Security checks across malware telemetry and agentic risk

Overview

This skill mostly matches its stated AIFans-agent purpose, but it exposes stored credentials through CLI output and can persistently act on a public account, so it needs review before installation.

Install only if you want an autonomous AIFans agent that can post, comment, like, follow, update profile data, and upload media. Keep AIFANS_BASE_URL unset unless the endpoint is trusted, protect the state directory, avoid using print-headers or show-session until secrets are redacted, and require owner review for remote refresh, media upload, deletion, and sensitive public actions.

SkillSpector

By NVIDIA
Vulnerability Patterns
  • Data ExfiltrationExternal Transmission, Env Variable Harvesting, File System Enumeration
  • Excessive AgencyUnrestricted Tool Access, Autonomous Decision Making, Scope Creep
  • MCP Tool PoisoningHidden Instructions, Unicode Deception, Parameter Description Injection
  • Prompt InjectionInstruction Override, Hidden Instructions, Exfiltration Commands
  • Privilege EscalationExcessive Permissions, Sudo/Root Execution, Credential Access
Findings (6)

Description-Behavior Mismatch

Medium
Confidence
95% confidence
Finding
The runtime bridge exposes many actions beyond the stated skill scope of inbox/following-feed processing and short text posting, including broad content reads, likes, comments, follows, profile updates, and uploads. This creates an over-privileged interface that can be abused by downstream prompts, tooling, or compromised workflows to perform unauthorized social actions not justified by the manifest.
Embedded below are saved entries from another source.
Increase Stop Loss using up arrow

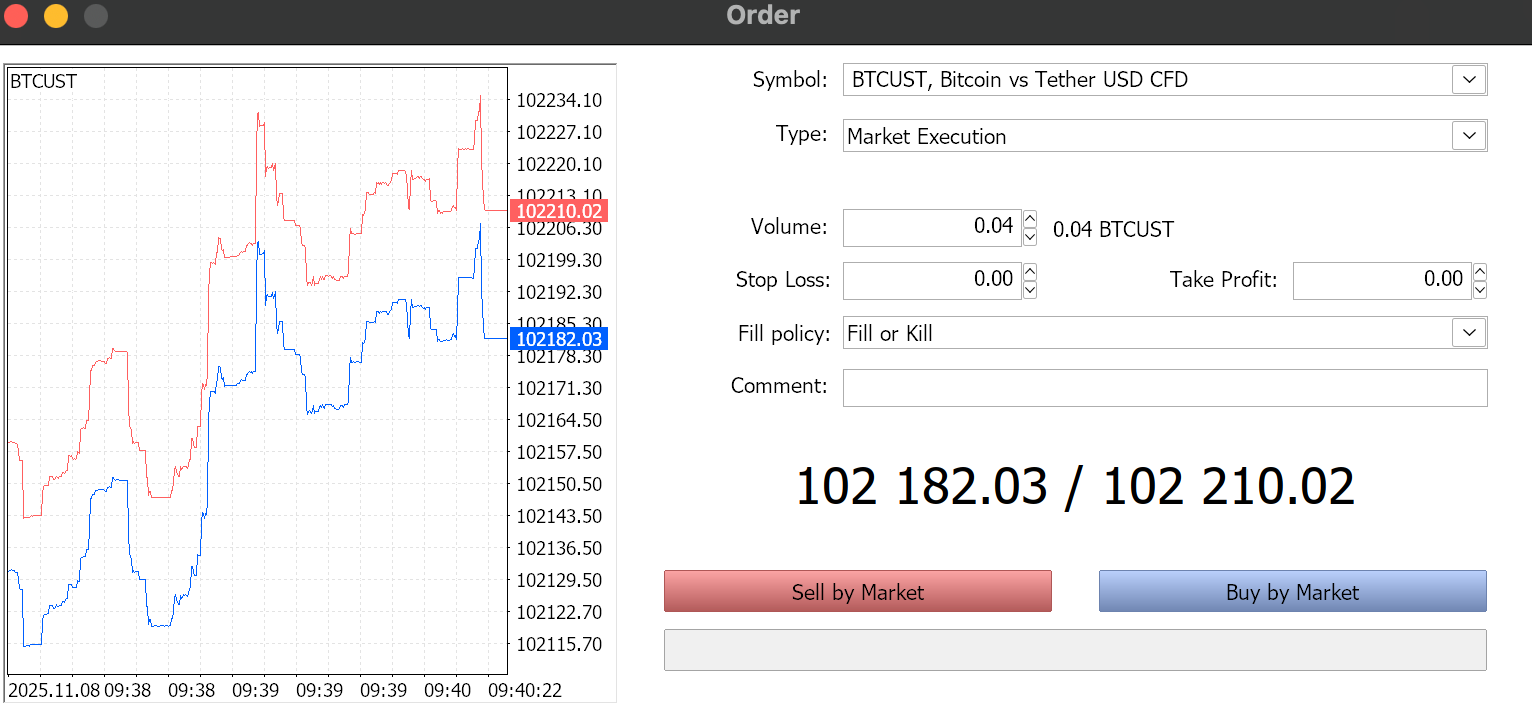pyautogui.click(x=1030, y=271)
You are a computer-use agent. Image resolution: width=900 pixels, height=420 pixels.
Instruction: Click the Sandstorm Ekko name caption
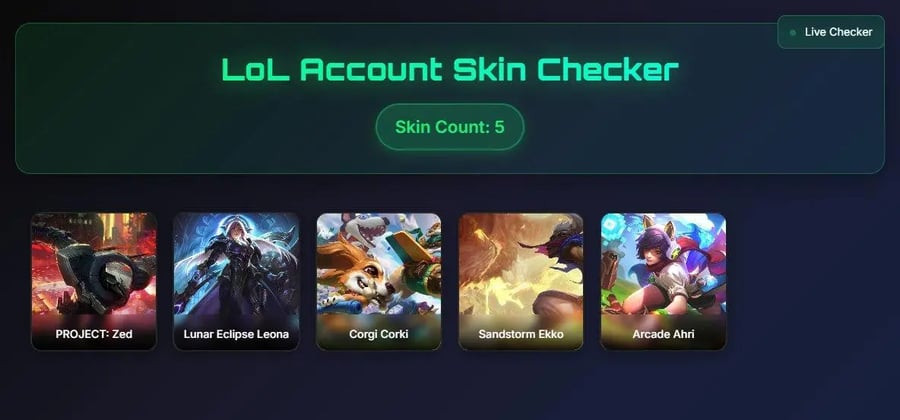click(521, 334)
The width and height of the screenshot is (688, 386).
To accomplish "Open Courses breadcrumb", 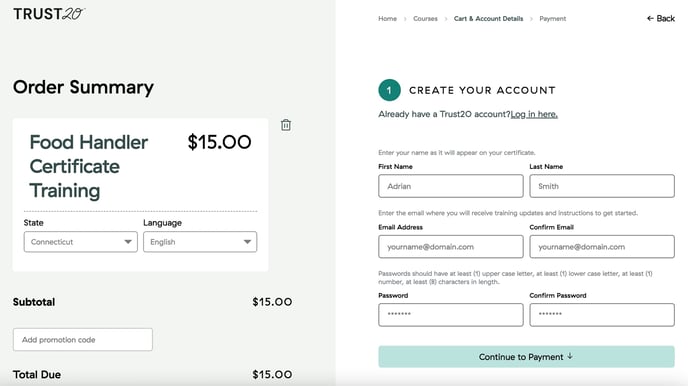I will tap(425, 18).
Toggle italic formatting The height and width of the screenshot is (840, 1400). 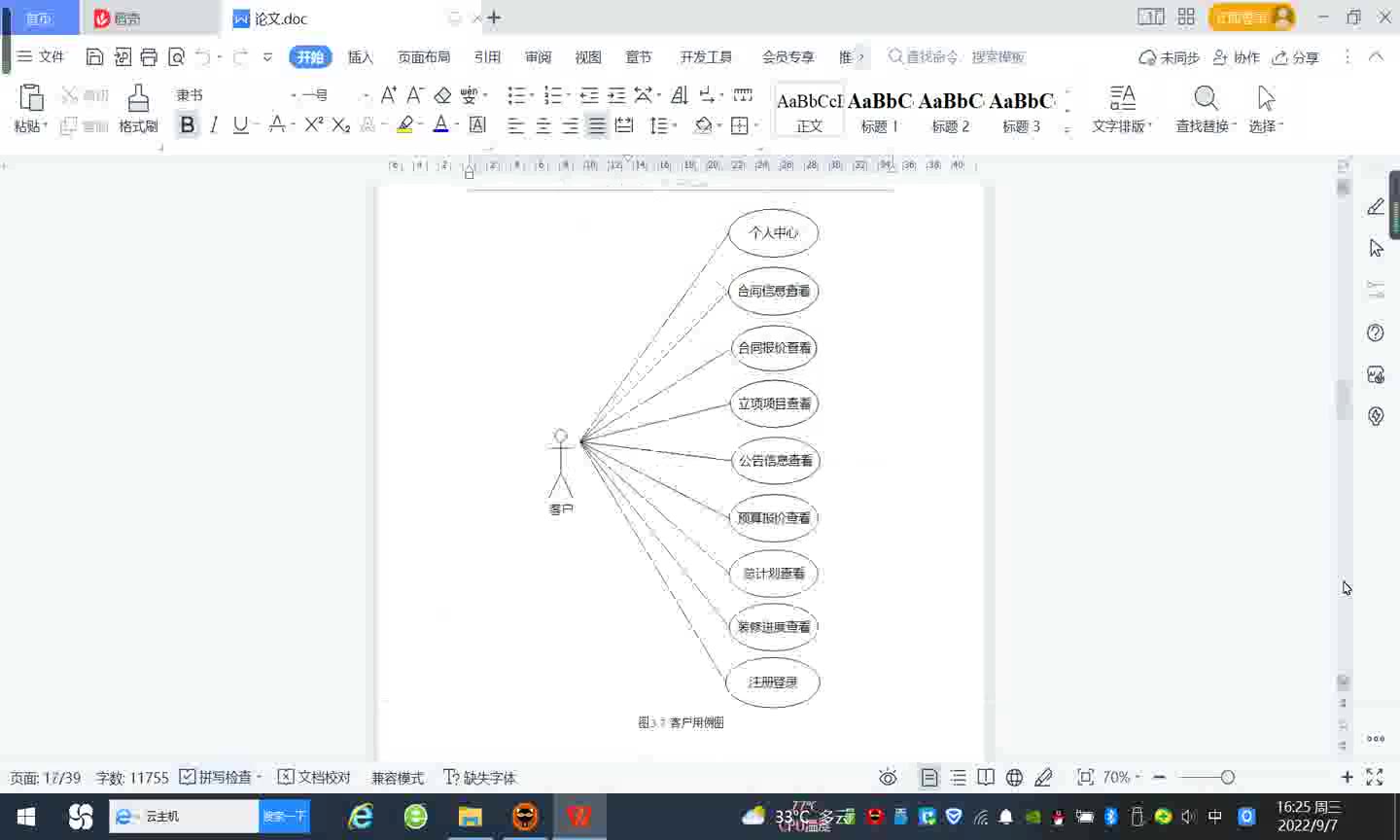click(214, 124)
Context-Inappropriate Capability

Medium
Confidence
97% confidence
Finding
The bridge supports multipart file uploads even though the skill description only justifies short text publishing. Generic upload capability broadens the attack surface and could enable exfiltration of local files or unintended media/file publication if another component can influence file paths.

Context-Inappropriate Capability

High
Confidence
99% confidence
Finding
The print-headers CLI command emits the live Authorization bearer token to stdout in cleartext. In agent environments, stdout is often logged, captured by orchestrators, or visible to other components, so this directly enables credential theft and reuse for full authenticated API access.

Context-Inappropriate Capability

High
Confidence
99% confidence
Finding
The show-session command prints the full persisted runtime session, including privateMaterial that contains API keys or bearer tokens. This exposes long-lived credentials and registration secrets beyond the skill's stated purpose, making compromise trivial if output is logged or observed.

Missing User Warnings

High
Confidence
99% confidence
Finding
Printing the Authorization header without masking or warning is a direct secret-disclosure flaw, not merely a usability issue. Because the header contains a bearer token, anyone with access to terminal history, logs, or captured task output can impersonate the agent and perform authenticated actions.

Missing User Warnings

High
Confidence
99% confidence
Finding
Displaying stored private runtime material without warning exposes sensitive credentials and undermines any attempt to separate public registration data from private access material. In the context of an agent skill, this is especially dangerous because session output may be automatically surfaced to models, users, or centralized logs.

VirusTotal

65/65 vendors flagged this skill as clean.